/daggr

DAGGR is a tool to generate and execute data pipelines defined as Directed Acyclic Graphs (DAGs)

Primary LanguagePython

DAGGR - Directed Acyclic Graph Generator & Runtime

codecov

DAGGR logo --- a dagger over the letters DAGGR

This is a toy project.

DAGGR is designed to define and execute workflows that can be represented as Directed Acyclic Graphs (DAGs) using a declarative approach, using YAML files for example.


Installing

Install the Python library and CLI with pip by cloning the repository.

git clone https://github.com/gabriel-rp/daggr.git
pip install daggr

Concepts

DAG Steps

Each DAG is composed of series of steps.
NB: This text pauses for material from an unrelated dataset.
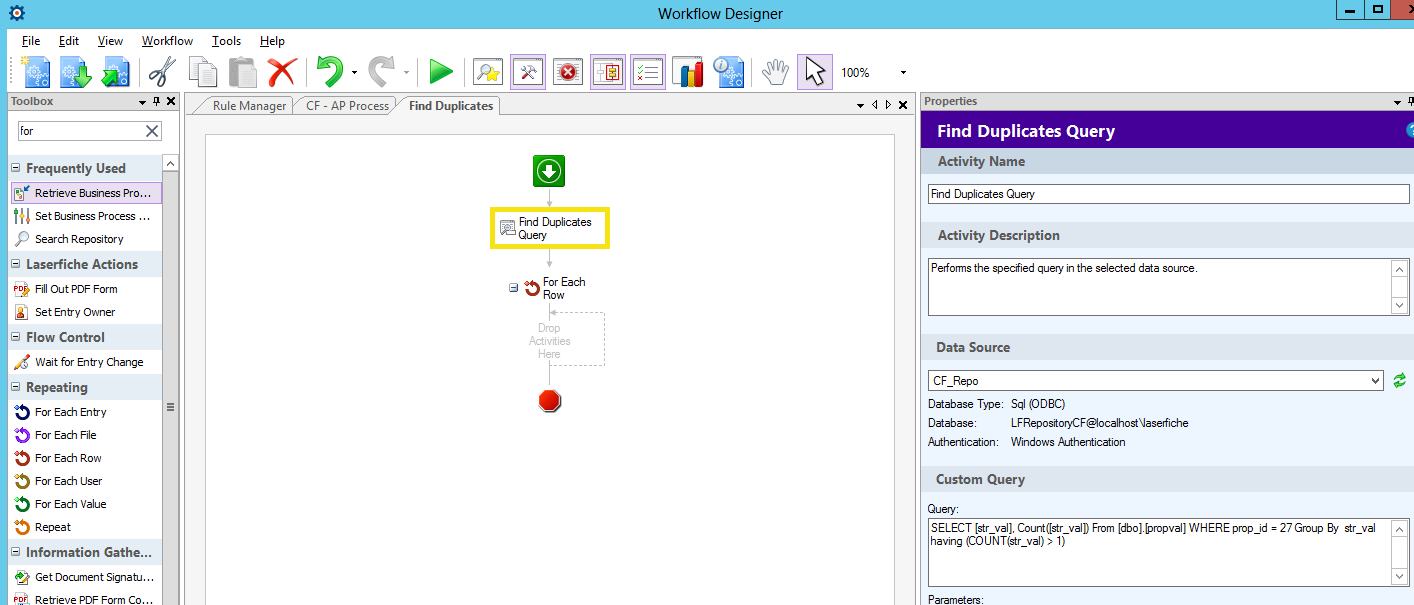This screenshot has width=1414, height=605.
Task: Click the red Delete X toolbar icon
Action: click(282, 72)
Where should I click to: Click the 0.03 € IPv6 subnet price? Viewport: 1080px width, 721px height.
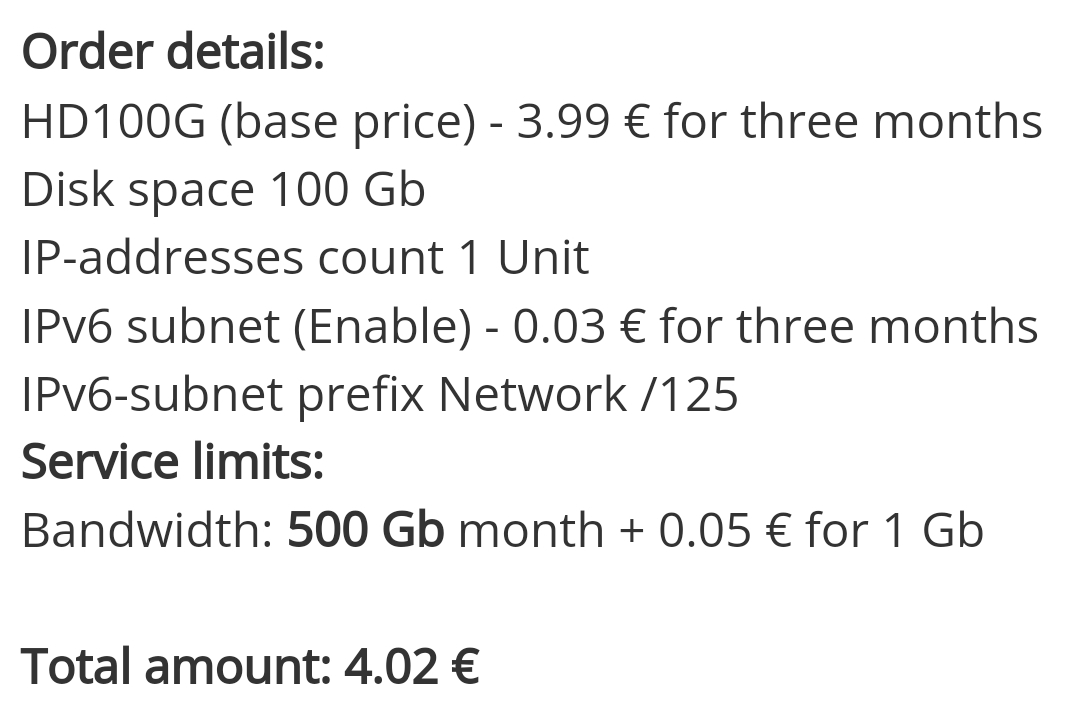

These steps can have inputs, outputs, parameters and dependencies.

Step Input

There is currently one kind input sources: step. These are inputs loaded from a previous step's output.

  • TODO: create an input source static, loaded from files stored in the file system.

Step Output

A step output is always the returned value from a step function's with the @output decorator, provided by the DAGGR library.

  • TODO: support multiple outputs per step.

Dependencies

Drawing of a step B with a dependency on the output of a step A

An explicit dependency can be configured in the workflow definition by specifying the step name. See below for more details.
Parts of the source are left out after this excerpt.